• _Exercise aim_:
Reproduce each of the following items word for word, with nothing changed, added or left out.

• _Provided data_:
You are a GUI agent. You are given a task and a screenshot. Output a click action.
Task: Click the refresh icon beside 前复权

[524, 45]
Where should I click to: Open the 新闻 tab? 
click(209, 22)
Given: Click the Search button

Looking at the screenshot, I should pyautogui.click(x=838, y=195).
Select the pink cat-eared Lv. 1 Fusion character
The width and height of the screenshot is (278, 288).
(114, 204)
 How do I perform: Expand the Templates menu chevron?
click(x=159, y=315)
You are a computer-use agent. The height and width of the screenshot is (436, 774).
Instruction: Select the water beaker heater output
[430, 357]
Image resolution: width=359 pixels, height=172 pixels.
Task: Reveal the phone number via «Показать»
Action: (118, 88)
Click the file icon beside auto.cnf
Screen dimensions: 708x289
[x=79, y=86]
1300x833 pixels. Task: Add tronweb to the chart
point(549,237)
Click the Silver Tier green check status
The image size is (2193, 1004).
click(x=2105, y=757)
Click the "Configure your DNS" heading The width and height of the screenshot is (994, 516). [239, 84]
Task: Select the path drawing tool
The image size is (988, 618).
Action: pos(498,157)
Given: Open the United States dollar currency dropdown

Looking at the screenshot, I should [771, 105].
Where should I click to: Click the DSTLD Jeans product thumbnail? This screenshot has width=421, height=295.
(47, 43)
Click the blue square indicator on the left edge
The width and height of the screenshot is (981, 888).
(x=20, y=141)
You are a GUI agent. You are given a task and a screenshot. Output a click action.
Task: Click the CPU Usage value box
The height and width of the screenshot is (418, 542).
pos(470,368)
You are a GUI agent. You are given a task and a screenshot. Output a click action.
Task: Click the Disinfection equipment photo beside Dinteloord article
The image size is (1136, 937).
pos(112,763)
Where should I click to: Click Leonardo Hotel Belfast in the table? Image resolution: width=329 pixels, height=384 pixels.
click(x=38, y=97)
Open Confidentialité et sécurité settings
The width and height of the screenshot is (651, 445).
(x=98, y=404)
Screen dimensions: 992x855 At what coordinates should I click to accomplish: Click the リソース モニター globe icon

• _Expected output_:
You are a GUI agent. You are given a task and a screenshot. Output a click action.
Task: Click the refresh icon beside 前复权

[524, 45]
Where should I click to: Open the 新闻 tab? 
click(209, 22)
Given: Click the Search button

Looking at the screenshot, I should pyautogui.click(x=838, y=195).
Select the pink cat-eared Lv. 1 Fusion character
The width and height of the screenshot is (278, 288).
(114, 204)
 How do I perform: Expand the Templates menu chevron?
click(x=159, y=315)
You are a computer-use agent. The height and width of the screenshot is (436, 774).
Instruction: Select the water beaker heater output
[430, 357]
Image resolution: width=359 pixels, height=172 pixels.
Task: Reveal the phone number via «Показать»
Action: (118, 88)
Click the file icon beside auto.cnf
Screen dimensions: 708x289
[x=79, y=86]
1300x833 pixels. Task: Add tronweb to the chart
point(549,237)
Click the Silver Tier green check status
The image size is (2193, 1004).
click(x=2105, y=757)
Click the "Configure your DNS" heading The width and height of the screenshot is (994, 516). [239, 84]
Task: Select the path drawing tool
The image size is (988, 618).
Action: pos(498,157)
Given: Open the United States dollar currency dropdown

Looking at the screenshot, I should [771, 105].
Where should I click to: Click the DSTLD Jeans product thumbnail? This screenshot has width=421, height=295.
(47, 43)
Click the blue square indicator on the left edge
The width and height of the screenshot is (981, 888).
(x=20, y=141)
You are a GUI agent. You are given a task and a screenshot. Output a click action.
Task: Click the CPU Usage value box
The height and width of the screenshot is (418, 542).
pos(470,368)
You are a GUI agent. You are given a task and a screenshot. Output a click action.
Task: Click the Disinfection equipment photo beside Dinteloord article
The image size is (1136, 937).
pos(112,763)
Where should I click to: Click Leonardo Hotel Belfast in the table? Image resolution: width=329 pixels, height=384 pixels.
click(x=38, y=97)
Open Confidentialité et sécurité settings
The width and height of the screenshot is (651, 445).
(x=98, y=404)
Screen dimensions: 992x855 At what coordinates should I click to accomplish: Click the リソース モニター globe icon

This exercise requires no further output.